## EXERCISE PROMPT
Please answer from the text on laminar flame eigenvalues: in what limit are the results from classic asymptotic analyses derived?

## TEXT BLOCK
[start]
Left: Arrhenius (full) and new (dashed) source terms. Right: Numerical Arrhenius solution \(c_A(\xi )\) and new \(c(\xi )\) with difference (gray)

Table 1 Typical m values for small and large activation energy flames

Table 1 shows typical m values for small and large activation energy flames as analysed in Poinsot and Veynante (2005).

5 Application: Derivation of Improved \(\Lambda\) Eigenvalue

As first applications of this model we present a new approach to derive improved approximations for the laminar flame eigenvalues \(\Lambda _{0,1}\). In contrast to results from classic asymptotic analyses (which are derived in the limit of large activation energy, i.e. large \(\beta\) values), the new expressions are also accurate for moderate values of \(\beta\).

We use the fact that by construction \(\omega _m\) already guarantees the correct limiting behaviour \(c(\xi \rightarrow -\infty )=0\) and \(c(\xi \rightarrow +\infty )=1\). The optimal m values are found to be closely correlated to \(c_{max}\), the location of the maximum of \(\omega _A(c)\), which is independent of prefactor \(\Lambda\). Therefore a choice of the Arrhenius \(\Lambda\) which minimizes the difference between \(\omega _A(c)\) and \(\omega _m(c)\) for given m should provide a good approximation to the correct Arrhenius flame eigenvalue \(\Lambda\). Normally one would look for a minimimum of the integral of the squared difference between \(\omega _A(c)\) and \(\omega _m(c)\). Since this does not admit an analytic solution we solve the following equation for \(\Lambda\):

$$\int _0^1\left( \omega _A(c)-\omega _m(c)\right) =0$$

(18)

This equation is acceptable in this case due to the undulary difference of \(\omega _A(c)\) and \(\omega _m(c)\). For \(\beta _1=0\) we get with

$$\begin{aligned} L1&=(\alpha +\beta ) e^{\frac{\beta }{\alpha }} \left( {Ei}\left( -\frac{\beta }{\alpha }\right) -{Ei}\left( \frac{\beta }{(\alpha -1) \alpha }\right) \right) \\ L2&=(\alpha -1) \alpha e^{\frac{\beta }{\alpha -1}}+\alpha \\ \Lambda _0&=\frac{-\alpha ^3 m_0}{2 (m_0+2)\left( L1+L2\right) } \end{aligned}$$

(19)
[end]
## GIVEN DATA
[start]
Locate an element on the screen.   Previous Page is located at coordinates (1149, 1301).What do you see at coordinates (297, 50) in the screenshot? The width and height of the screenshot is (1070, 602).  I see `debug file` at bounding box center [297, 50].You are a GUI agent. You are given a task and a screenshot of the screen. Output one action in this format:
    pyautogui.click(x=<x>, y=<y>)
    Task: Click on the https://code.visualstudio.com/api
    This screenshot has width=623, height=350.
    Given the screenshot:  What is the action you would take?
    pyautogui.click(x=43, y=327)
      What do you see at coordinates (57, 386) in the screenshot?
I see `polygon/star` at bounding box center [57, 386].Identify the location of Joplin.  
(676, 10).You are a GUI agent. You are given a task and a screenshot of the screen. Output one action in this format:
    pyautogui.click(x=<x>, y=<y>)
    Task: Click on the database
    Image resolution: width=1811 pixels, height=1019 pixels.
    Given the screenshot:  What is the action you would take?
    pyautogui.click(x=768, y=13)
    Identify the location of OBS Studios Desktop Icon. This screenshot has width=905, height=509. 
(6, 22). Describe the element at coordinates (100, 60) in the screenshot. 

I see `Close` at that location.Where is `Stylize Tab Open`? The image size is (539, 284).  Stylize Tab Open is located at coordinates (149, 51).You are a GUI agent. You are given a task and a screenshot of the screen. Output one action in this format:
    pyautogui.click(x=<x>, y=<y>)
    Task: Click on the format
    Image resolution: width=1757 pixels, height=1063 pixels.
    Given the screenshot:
[end]
## ANSWER FOR THIS EXERCISE
In the limit of large activation energy, that is, large β values.